Трудно было с первого взгляда определить, приняли ли уже эти святоши монашеский постриг, и столь же неясной была их роль при митрополите. То ли секретарши для общения с грешным миром, то ли служки–послушницы, состоящие при святом отце для всевозможных обрядовых нужд или опекания его бренной плоти.
Это были: старшая — княгиня Гагарина и младшая — княжна Долгорукова, петербургские дамы высшего аристократического света. Боголюбивый пастырь божеским наущением сумел обратить их из неверного православия в праведную католическую религию. Воспламенившись страстным желанием служить богу и его наместнику на земле, а также не желая допустить к особе святого отца грубые руки простых монашек, эти высокопоставленные дамы принесли себя на алтарь служения высокому владыке. Они покинули свет, бросили семьи и устремились за митрополитом — его покорными слугами и верными телохранительницами. Мелкими монашескими шажками они проследовали за митрополитом и застыли по сторонам его кресла в позах наивысшего смирения. Княгиня Гагарина метала окрест зловещие, злобные взгляды; княжна Долгорукова потупилась, прикрыв прекрасные тихие очи густыми ресницами.
Грушевский и Шептицкий сидели друг против друга, разделенные огромным столом.
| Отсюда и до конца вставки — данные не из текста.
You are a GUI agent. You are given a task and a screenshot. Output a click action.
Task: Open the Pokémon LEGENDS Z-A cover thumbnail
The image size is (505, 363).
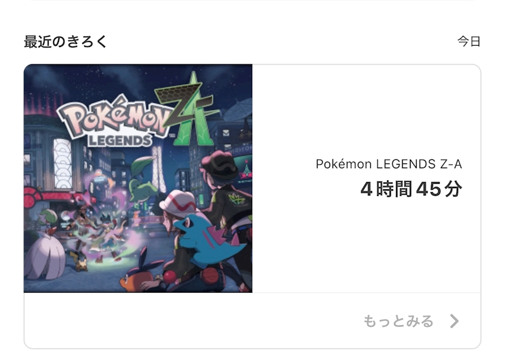click(x=138, y=178)
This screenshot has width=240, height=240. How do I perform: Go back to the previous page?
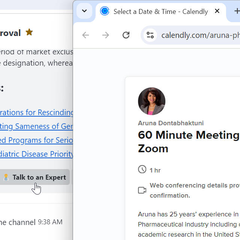point(86,35)
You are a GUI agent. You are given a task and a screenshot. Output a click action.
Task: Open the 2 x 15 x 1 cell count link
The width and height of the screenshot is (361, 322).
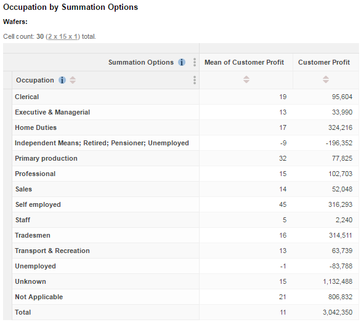(63, 36)
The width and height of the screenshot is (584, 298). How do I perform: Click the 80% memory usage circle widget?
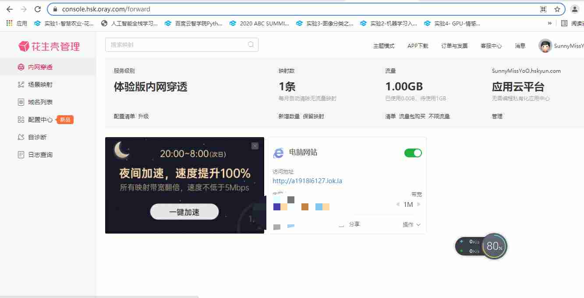pyautogui.click(x=494, y=246)
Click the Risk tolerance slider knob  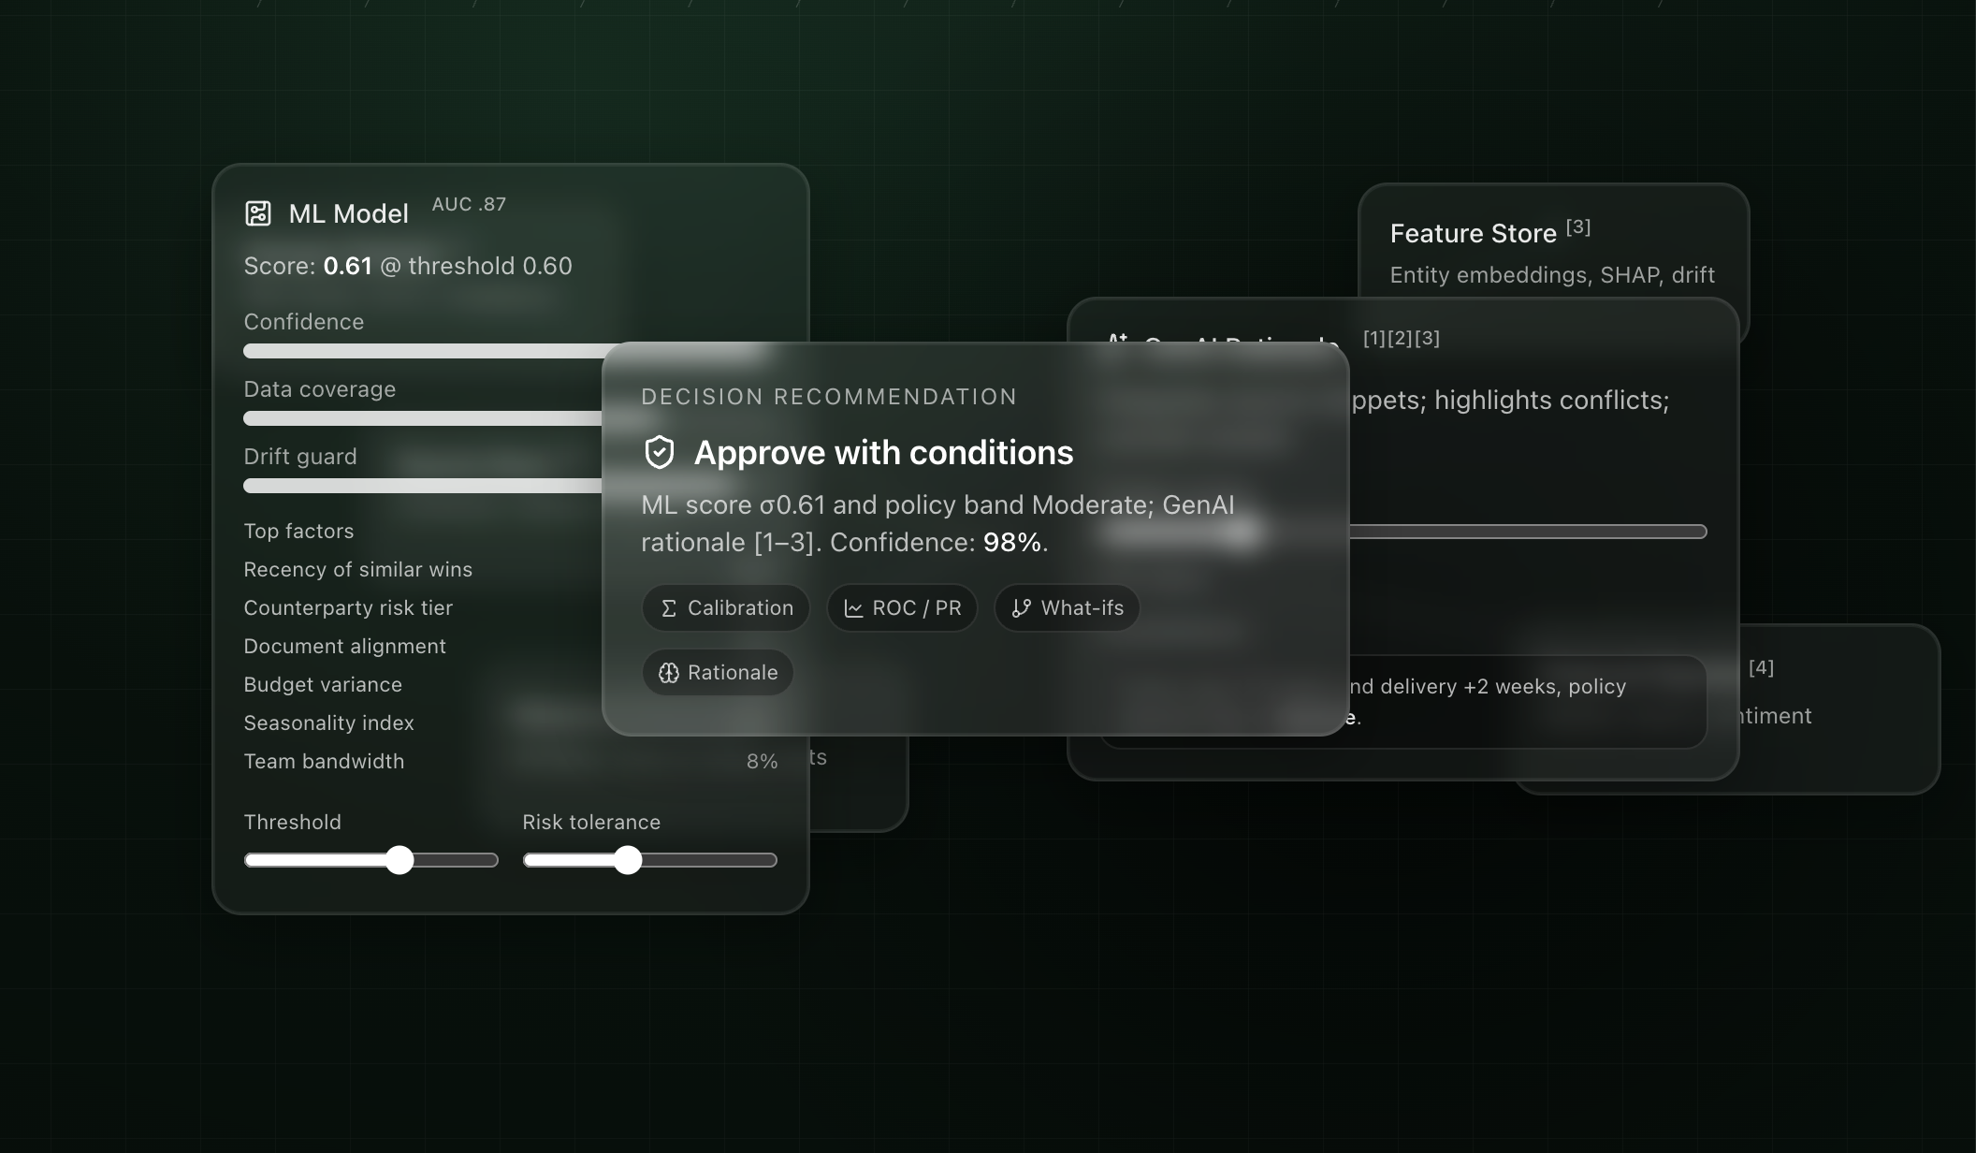628,860
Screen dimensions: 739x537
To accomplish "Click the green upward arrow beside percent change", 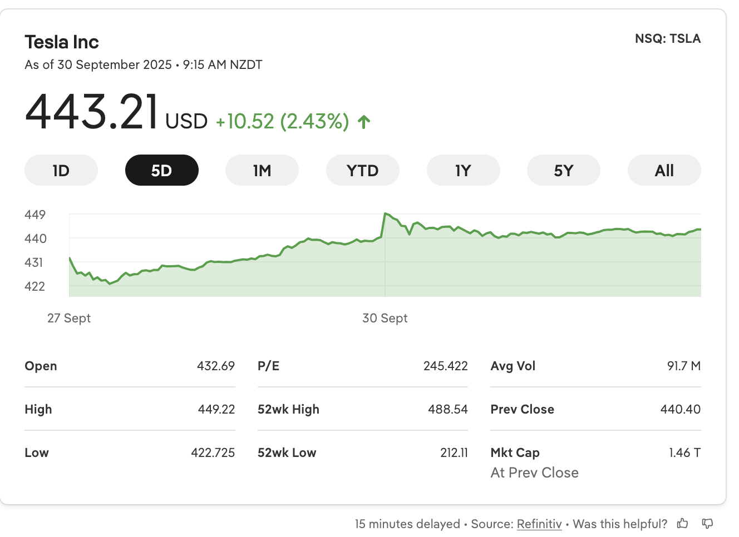I will pos(364,122).
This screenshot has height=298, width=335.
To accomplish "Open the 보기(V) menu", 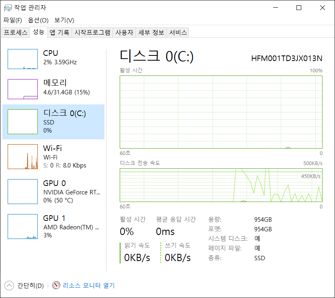I will pos(64,20).
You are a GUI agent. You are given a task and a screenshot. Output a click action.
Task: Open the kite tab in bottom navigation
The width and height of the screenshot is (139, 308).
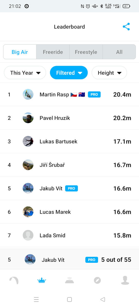pos(14,281)
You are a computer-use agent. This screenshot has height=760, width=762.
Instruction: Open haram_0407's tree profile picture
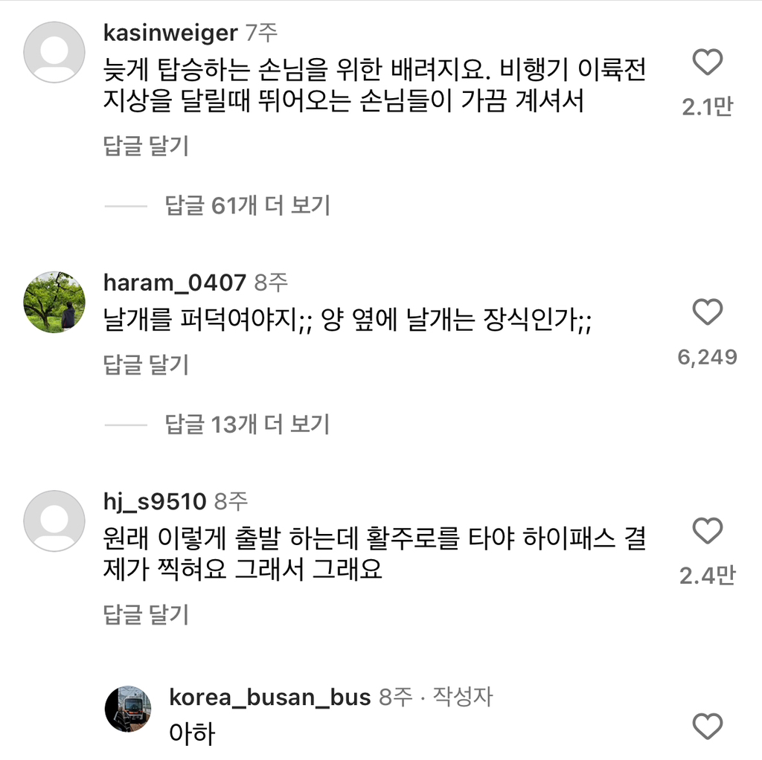click(54, 302)
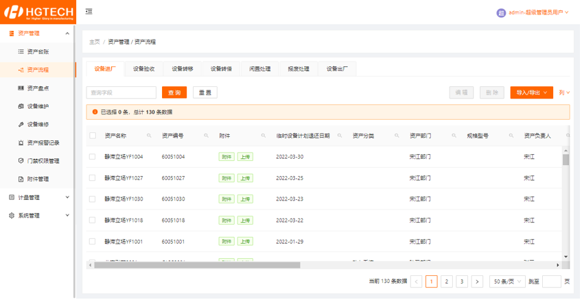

Всю жизнь не знали они — друзья они или враги. У них было общее дело, но трудились они в различных сферах. Один — среди украинской интеллигенции. Другой — в горних высотах, меж князей церкви и меж князей мира сего, в ватиканской цитадели наместников божьих, римских пап, и в династических дворцах Габсбургов и Гогенцоллернов — монархов двух могущественнейших империй Европы. Профессор и митрополит, долгие годы возделывая общую ниву, почти не встречались друг с другом: антагонизм между православием и католицизмом вырыл пропасть и между ними. Однако единая цель связала их теснейшими узами нераздельно, и были они словно бы две стороны одной монеты — орел и решка, ненавидя при этом один другого лютой, жестокой ненавистью. Ибо, кроме непримиримого расхождения взглядов в вопросах религии, каждый из них, в силу своего характера, не мог терпеть рядом с собою во главе дела кого–либо другого, хотя бы это был даже ближайший единомышленник. И каждый ревниво оттирал другого и тяжко ему завидовал — его дарованиям, его авторитету, его связям, его славе и даже пятнам на этой славе, завидовал и ревновал денно и нощно. Но обойтись один без другого они не могли: они были словно две обочины одной дороги.